# With a new resident visa how long can I wait to bring personal belongings into Mexico



## Deberman (Jun 27, 2013)

I have recently acquired my Residente Permanente. I have my personal belongings in Houston and are having a home I bought in SMA refurbished. How long can I wait to bring in my personal belongings. I think it used to be 6 months but don't know if this has changed with the new rules.

Anyone know the answer to this?

Thanks
Dberman


----------



## RVGRINGO (May 16, 2007)

You have 180 days to enter Mexico (only once), then 30 days to apply to INM for finalization of your application and issuance of your Residente Permanente card. You cannot exit Mexico until it is issued, and it can take longer than you may expect. Once issued, you may ship personal goods to Mexico within six months, I think, and olny that once.
On your first single entry, you can bring what you can carry with you; seldom any problems there, except for the fact that you probably will not be driving, unless you have already got a Mexican plated car.


----------



## chuck4430 (Nov 25, 2012)

RVGRINGO said:


> You have 180 days to enter Mexico (only once), then 30 days to apply to INM for finalization of your application and issuance of your Residente Permanente card. You cannot exit Mexico until it is issued, and it can take longer than you may expect.


Please check your facts on leaving Mexico while waiting for your credentials. In the Jan-Feb timeframe, when we were going through our RP process, we ran into several people who were at the INM office to request permission to leave while waiting for their process to complete. There was a fee associated with that request and another fee to re-enter Mexico. There may be a time limit for your trip and you need to report to INM on your return. I've heard some people even got lucky and their cards were ready for them when they went back to report their return.


----------



## chuck4430 (Nov 25, 2012)

Deberman said:


> I have recently acquired my Residente Permanente. I have my personal belongings in Houston and are having a home I bought in SMA refurbished. How long can I wait to bring in my personal belongings. I think it used to be 6 months but don't know if this has changed with the new rules.

- _SOURCE DATA_:

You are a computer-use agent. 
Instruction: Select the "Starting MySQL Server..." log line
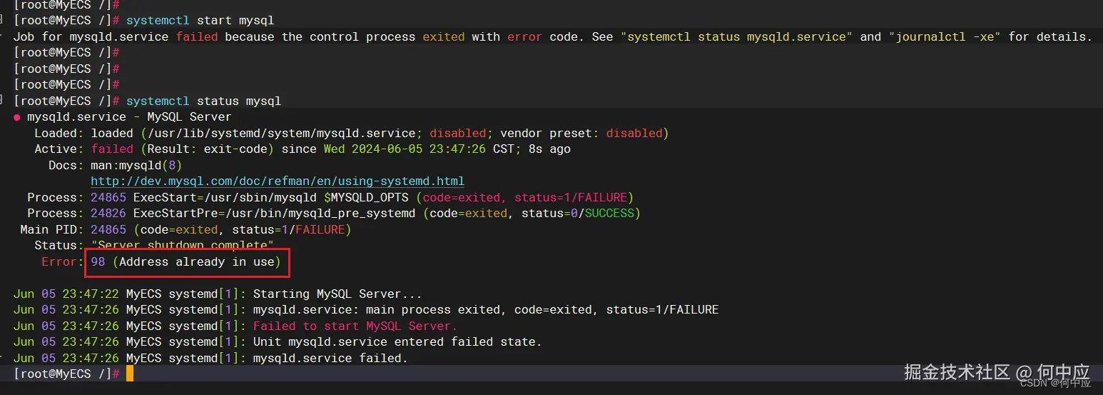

- _DIRECTIONS_:
1. Decide whether each statement below agrees with the forum thread about bringing belongings into Mexico. For each, answer yes or no and quote the words from the thread that settle it.
(a) RVGRINGO says a new resident has 180 days to enter Mexico.
(b) chuck4430 says no fee was charged for a request to leave Mexico while waiting for credentials.
(c) Deberman's personal belongings are in Houston.
2. Repeat word for word the part of the forum thread about bringing belongings into Mexico between "On your first" and "Mexican plated car.", inclusive.

- _ANSWER SET_:
1.
(a) Yes: "You have 180 days to enter Mexico (only once)"
(b) No: "There was a fee associated with that request and another fee to re-enter Mexico."
(c) Yes: "I have my personal belongings in Houston"

2.
On your first single entry, you can bring what you can carry with you; seldom any problems there, except for the fact that you probably will not be driving, unless you have already got a Mexican plated car.